As a writer of brilliant
comedies, where satire tosses and turns under sheets of exquisitely
embroidered farce, Frayn's biggest hit came with the hysterical
"play within a play" fiasco Noises Off. Film work
such as the John Cleese comedy Clockwise and the touching TV
play First and Last have showed off Frayn as a fine observer
of people. But in Copenhagen he turns to history, and a moral
conundrum so trenchant that at points it overtakes the carefully
reconstructed plot in the viewer's mind.
For every visual image there is an imaginary imp hovering behind
it asking us to see a wider picture
The play remembers a meeting that took place in 1941 between two
physicists, the Danish Niels Bohr and German Werner Heisenberg.

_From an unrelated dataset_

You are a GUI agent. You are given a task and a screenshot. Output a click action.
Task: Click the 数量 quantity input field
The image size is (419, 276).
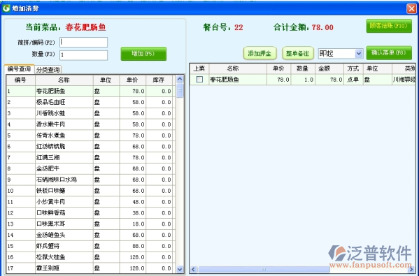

As friends they had collaborated on crucial work that led to the
atomic bomb, but World War II placed them on opposite sides. Heisenberg
arranges a mysterious trip to see Bohr and his wife. The meeting
that follows, rich in splendid dialogue and fine acting, tests our
feelings on both the moral responsibilities of the scientist, and
the link between a man in wartime and the country he unavoidably
represents when in an alien land.
Bohr's Denmark is a small, occupied state. Heisenberg's Germany
is a massive world power certain of victory in a war zone not yet
tipped in the balance by America's intervention. The two main protagonists
have the weights of their own worlds on their shoulders, and in
casting Stephen Rea, Daniel Craig and Francesca Annis, three careful
and magnetic performers, this edgy production is in safe hands.
The simple direction pleases too; the opening shots especially evoke
a cold, doomy land, while the lucid, erudite language paints in
the vivid colours between the greys.
As a stage play Copenhagen evoked a remarkable sense of place and
time. On television we have the luxury of seeing the world the play
inhabits first hand. But this in no way blunts the impact. For every
visual image there is an imaginary imp hovering behind it asking
us to see a wider picture. There lies Frayn's triumph, and the secret
of the play's ability to haunt the mind long after it's finished.